EXERCISE >>
Turn every line of the items below into a Markdown table with two columns, Row for a sequential number and Text for the line itself. Omit blank lines.

EXTRACTED ENTRIES >>
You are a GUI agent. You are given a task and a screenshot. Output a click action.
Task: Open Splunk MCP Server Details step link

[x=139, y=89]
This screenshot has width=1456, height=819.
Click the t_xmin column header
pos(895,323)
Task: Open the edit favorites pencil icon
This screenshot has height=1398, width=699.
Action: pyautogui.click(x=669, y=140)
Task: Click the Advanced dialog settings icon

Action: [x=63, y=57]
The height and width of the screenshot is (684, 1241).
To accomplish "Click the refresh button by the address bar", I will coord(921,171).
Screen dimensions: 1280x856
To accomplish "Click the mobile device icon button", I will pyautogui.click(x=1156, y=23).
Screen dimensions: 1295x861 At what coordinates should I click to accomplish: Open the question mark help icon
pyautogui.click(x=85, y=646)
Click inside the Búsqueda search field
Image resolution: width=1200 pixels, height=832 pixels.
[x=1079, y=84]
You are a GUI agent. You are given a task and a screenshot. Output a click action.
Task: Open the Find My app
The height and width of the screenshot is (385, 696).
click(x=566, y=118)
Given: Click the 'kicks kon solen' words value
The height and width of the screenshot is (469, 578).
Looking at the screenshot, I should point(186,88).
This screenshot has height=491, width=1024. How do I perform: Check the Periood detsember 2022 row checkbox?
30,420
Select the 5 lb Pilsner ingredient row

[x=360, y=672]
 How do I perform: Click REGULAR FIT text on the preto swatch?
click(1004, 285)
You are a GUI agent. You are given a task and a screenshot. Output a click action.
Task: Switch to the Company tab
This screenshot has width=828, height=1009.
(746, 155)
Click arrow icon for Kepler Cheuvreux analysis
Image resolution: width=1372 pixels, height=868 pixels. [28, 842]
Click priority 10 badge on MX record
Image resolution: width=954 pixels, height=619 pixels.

WRITTEN REPLY >>
| Row | Text |
|---|---|
| 1 | You are a GUI agent. You are given a task and a screenshot. Output a click action. |
| 2 | Task: Open Splunk MCP Server Details step link |
| 3 | [x=139, y=89] |
| 4 | This screenshot has width=1456, height=819. |
| 5 | Click the t_xmin column header |
| 6 | pos(895,323) |
| 7 | Task: Open the edit favorites pencil icon |
| 8 | This screenshot has height=1398, width=699. |
| 9 | Action: pyautogui.click(x=669, y=140) |
| 10 | Task: Click the Advanced dialog settings icon |
| 11 | Action: [x=63, y=57] |
| 12 | The height and width of the screenshot is (684, 1241). |
| 13 | To accomplish "Click the refresh button by the address bar", I will coord(921,171). |
| 14 | Screen dimensions: 1280x856 |
| 15 | To accomplish "Click the mobile device icon button", I will pyautogui.click(x=1156, y=23). |
| 16 | Screen dimensions: 1295x861 At what coordinates should I click to accomplish: Open the question mark help icon |
| 17 | pyautogui.click(x=85, y=646) |
| 18 | Click inside the Búsqueda search field |
| 19 | Image resolution: width=1200 pixels, height=832 pixels. |
| 20 | [x=1079, y=84] |
| 21 | You are a GUI agent. You are given a task and a screenshot. Output a click action. |
| 22 | Task: Open the Find My app |
| 23 | The height and width of the screenshot is (385, 696). |
| 24 | click(x=566, y=118) |
| 25 | Given: Click the 'kicks kon solen' words value |
| 26 | The height and width of the screenshot is (469, 578). |
| 27 | Looking at the screenshot, I should point(186,88). |
| 28 | This screenshot has height=491, width=1024. How do I perform: Check the Periood detsember 2022 row checkbox? |
| 29 | 30,420 |
| 30 | Select the 5 lb Pilsner ingredient row |
| 31 | [x=360, y=672] |
| 32 |  How do I perform: Click REGULAR FIT text on the preto swatch? |
| 33 | click(1004, 285) |
| 34 | You are a GUI agent. You are given a task and a screenshot. Output a click action. |
| 35 | Task: Switch to the Company tab |
| 36 | This screenshot has width=828, height=1009. |
| 37 | (746, 155) |
| 38 | Click arrow icon for Kepler Cheuvreux analysis |
| 39 | Image resolution: width=1372 pixels, height=868 pixels. [28, 842] |
| 40 | Click priority 10 badge on MX record |
| 41 | Image resolution: width=954 pixels, height=619 pixels. |